At the Institute, Williams studied with the late Aaron Siskind and other famous faculty members, including Buckminster Fuller and Harry Callahan. In the mid-1950s, the school became a part of the Illinois Institute of Technology, which had just been created.
Even before he entered the Institute of Design, Williams was selling his photographs of jazz musicians. He received his first professional commission in 1947, when he sold some shots to the Chicago-based music magazine Down Beat. For the next decade, he "sold a print now and then," as he said, but his first big break came in 1957, when Down Beat editor Jack Tracy hired him to cover the Newport Jazz Festival. Tracy loved the photos and devoted nearly thirty pages to them in Down Beat's first annual, done at the end of the year.

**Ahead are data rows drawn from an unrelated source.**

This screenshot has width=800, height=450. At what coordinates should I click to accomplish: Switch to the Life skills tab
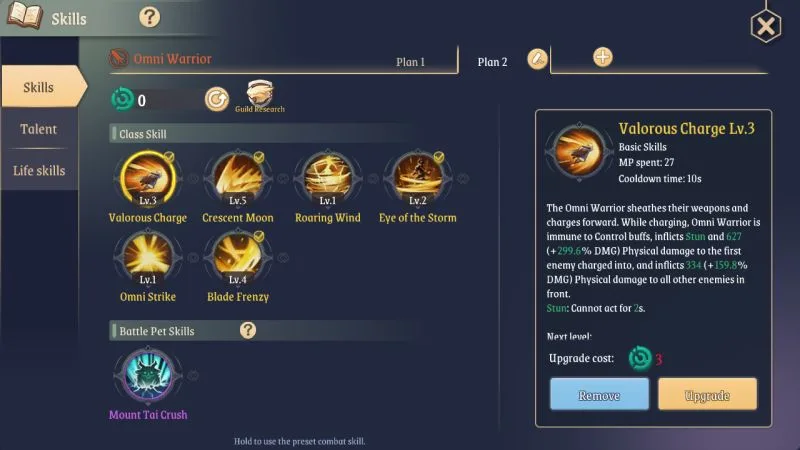point(39,170)
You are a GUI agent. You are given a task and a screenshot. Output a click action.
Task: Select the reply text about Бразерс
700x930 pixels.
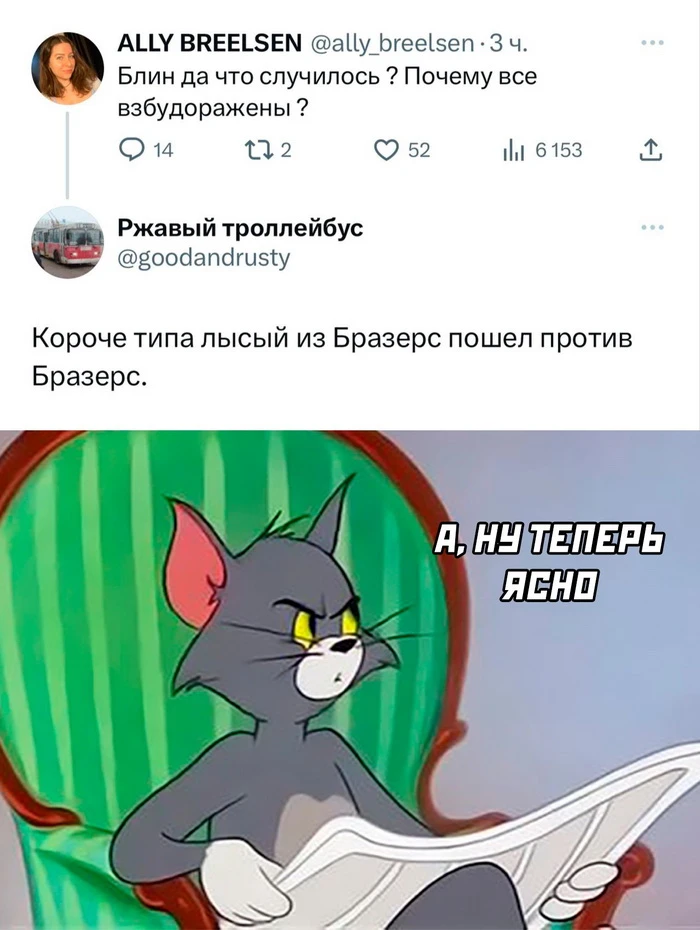tap(332, 357)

It was then that Playboy -- which is also based in Chicago -- became aware of him. Despite his connection to the nation's preeminent girlie magazine, Williams did not make cheesecake shots. Instead he continued his specialty: celebrity portraits. For decades, Williams took candid shots of jazz musicians at work around the world for Playboy, literally recording the history of jazz. The show at Gallery M includes dozens of these, including an incredible Count Basie (Upstairs at the Blue Note).
Mryna Hayutin, director of Gallery M, plans to bring more Playboy photographers to Denver in the future. In fact, she has already installed a smattering of photos of the magazine's signature Playmates at the gallery. However, Hayutin felt, correctly, that for this introductory show, Williams's luxurious jazz photos might have a wider audience.